*Set problem*.
Copy, character for character, every line of the records from the one that contains "coordinates (707, 772)." through the last line, including both of those lines.

Word and item position records
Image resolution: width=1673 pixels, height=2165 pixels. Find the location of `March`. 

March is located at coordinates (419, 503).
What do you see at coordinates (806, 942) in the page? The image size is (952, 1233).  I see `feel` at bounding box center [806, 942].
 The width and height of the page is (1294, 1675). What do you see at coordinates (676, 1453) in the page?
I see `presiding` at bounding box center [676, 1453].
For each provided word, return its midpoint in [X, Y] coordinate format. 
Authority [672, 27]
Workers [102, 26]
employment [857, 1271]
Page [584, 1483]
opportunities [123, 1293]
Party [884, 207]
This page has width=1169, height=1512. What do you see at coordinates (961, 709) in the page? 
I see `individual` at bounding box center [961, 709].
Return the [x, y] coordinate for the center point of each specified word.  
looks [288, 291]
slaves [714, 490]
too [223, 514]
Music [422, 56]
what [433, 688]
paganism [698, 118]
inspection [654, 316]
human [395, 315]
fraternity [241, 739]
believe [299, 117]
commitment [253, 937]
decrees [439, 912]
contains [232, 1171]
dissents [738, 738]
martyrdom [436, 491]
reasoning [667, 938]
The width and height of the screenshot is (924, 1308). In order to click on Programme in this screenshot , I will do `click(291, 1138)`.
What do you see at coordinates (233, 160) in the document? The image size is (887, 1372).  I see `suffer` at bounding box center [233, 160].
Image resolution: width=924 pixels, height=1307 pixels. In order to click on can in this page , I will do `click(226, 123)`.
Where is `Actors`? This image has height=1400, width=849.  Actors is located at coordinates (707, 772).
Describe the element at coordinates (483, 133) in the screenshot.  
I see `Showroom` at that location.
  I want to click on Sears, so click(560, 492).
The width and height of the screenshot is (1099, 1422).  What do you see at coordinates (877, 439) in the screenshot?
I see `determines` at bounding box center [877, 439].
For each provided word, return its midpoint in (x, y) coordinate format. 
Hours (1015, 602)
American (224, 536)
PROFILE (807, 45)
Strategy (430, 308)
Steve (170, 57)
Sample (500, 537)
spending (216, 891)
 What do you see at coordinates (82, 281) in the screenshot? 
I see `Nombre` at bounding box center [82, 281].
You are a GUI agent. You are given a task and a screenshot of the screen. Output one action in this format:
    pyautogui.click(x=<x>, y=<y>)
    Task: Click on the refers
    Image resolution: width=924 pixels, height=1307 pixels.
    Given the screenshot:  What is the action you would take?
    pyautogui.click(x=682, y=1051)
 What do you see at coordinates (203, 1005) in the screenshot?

*Answer to this task*.
Where is `Actors`? This image has height=1400, width=849.  Actors is located at coordinates (707, 772).
Describe the element at coordinates (483, 133) in the screenshot.  
I see `Showroom` at that location.
  I want to click on Sears, so click(560, 492).
The width and height of the screenshot is (1099, 1422).  What do you see at coordinates (877, 439) in the screenshot?
I see `determines` at bounding box center [877, 439].
For each provided word, return its midpoint in (x, y) coordinate format. 
Hours (1015, 602)
American (224, 536)
PROFILE (807, 45)
Strategy (430, 308)
Steve (170, 57)
Sample (500, 537)
spending (216, 891)
 What do you see at coordinates (82, 281) in the screenshot? 
I see `Nombre` at bounding box center [82, 281].
You are a GUI agent. You are given a task and a screenshot of the screen. Output one action in this format:
    pyautogui.click(x=<x>, y=<y>)
    Task: Click on the refers
    Image resolution: width=924 pixels, height=1307 pixels.
    Given the screenshot:  What is the action you would take?
    pyautogui.click(x=682, y=1051)
 What do you see at coordinates (203, 1005) in the screenshot?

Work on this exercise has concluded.